━━━━━ Excerpt
He is not willing that any should perish. The Bible says that God our Savior will have
all men to be saved. Jesus wept over Jerusalem and said - 0 Jerusalem, Jerusalem, how oft
I would have gathered thee as a hen gathereth her brood, but you would not. You will not
come unto Me, He said pensively, that you might have eternal life. His heart of compassion
is one that warns because He loves.
Now look again, the kingdom of heaven is like a net ... and you can see the vividness of
this imagery. That net moves through the world. It is invisible to those around who can't
yet see it. And if perchance it touches the back of a fish, the fish simply flits a little
further ahead and enjoys the freedom he things is his permanently. And men live in this world
imagining themselves to be free, moving about, fulfilling their own desires, going here and
going there as they will, with little knowledge that the net comes closer and closer and closer.
People float about in the liberty of the wide-deep sea of life, not knowing the invisible lines
of judgment move closer and closer and closer. And each time they are touched by it, they
move a little further away. And they're touched again and they move a little further away.
And finally they've moved one time and they've hit it on the other side because it's moving
toward the shore and then wildly the fish may dart for the sea only to be caught again
in the same net ... finally to be dragged in the shore and the last throws of a flailing
and flipping enter into a silent death. And that's how it is. Men may not perceive the
kingdom, they may not see God moving in the world, but He is moving. And men very often
when touched by the gospel of Jesus Christ, or threatened by the threat of judgment, dart
into the freedom they think is ahead of them but sooner or later they run right back into
the same net because there's no freedom there. And they are inexorably moving toward inevitable
judgment.
━━━━━━━━━━
━━━━━ Data extract
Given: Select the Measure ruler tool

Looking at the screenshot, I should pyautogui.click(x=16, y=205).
━━━━━━━━━━
━━━━━ Data extract
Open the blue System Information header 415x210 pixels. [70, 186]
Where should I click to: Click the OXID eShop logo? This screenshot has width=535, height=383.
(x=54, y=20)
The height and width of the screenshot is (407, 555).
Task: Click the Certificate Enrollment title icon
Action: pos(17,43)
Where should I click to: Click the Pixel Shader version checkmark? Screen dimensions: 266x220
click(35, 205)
━━━━━━━━━━
# [Request 1]
Answer these about the sermon passage on the kingdom as a net, one line each:
(a) Over what city did Jesus weep?
(b) What does the passage say the kingdom of heaven is like?
(c) Toward where is the net moving when the fish hits it on the other side?
# [Request 2]
Can you write out the sermon passage about the kingdom as a net, starting with "Now look again, the" and going on through "comes closer and closer and closer.", swapping "fish" for "trout"?
# [Request 3]
Could you pick up the sermon about the kingdom as a net and carry it on past its last sentence?

# [Result 1]
(a) Jerusalem
(b) A net
(c) Toward the shore

# [Result 2]
Now look again, the kingdom of heaven is like a net ... and you can see the vividness of
this imagery. That net moves through the world. It is invisible to those around who can't
yet see it. And if perchance it touches the back of a trout, the trout simply flits a little
further ahead and enjoys the freedom he things is his permanently. And men live in this world
imagining themselves to be free, moving about, fulfilling their own desires, going here and
going there as they will, with little knowledge that the net comes closer and closer and closer.

# [Result 3]
All men are gathered in the net. The kingdom will ultimately engulf them all. And God with
His angels will separate.
Now, that leads me to a third thought, and that is the peril ... the peril. Verse 50,
"And shall cast them into the furnace of fire: there shall be wailing and gnashing of teeth."
Now that is a fearful verse. And I confess to you that it affects me just as it affects
anybody. It is a horrifying, fearful verse. And if there's any doctrine in the Bible that
you wish were not there it is the doctrine of hell, but that does not eliminate it. It
is there. And this is the heart of the matter. --Cast into the furnace of fire -- those are
terrifying words from our Lord. A d yet He spoke more of hell than anybody else. And
I think there's a reason.
Do you know what I think? I think that if Jesus hadn't taught us about hell, we wouldn't
believe whoever did. It had to be Him. It is so inconceivable, so causes us to be revulsed.
We cannot conceive of eternal damnation. And it had to be our Lord who said this or we
never wouldhave been able to accept it. It was His own special emphasis. And He was a
preacher of hell. More than anything else, He threatened men with hell. And if you don't
think He did then you haven't been carefully noting His ministry.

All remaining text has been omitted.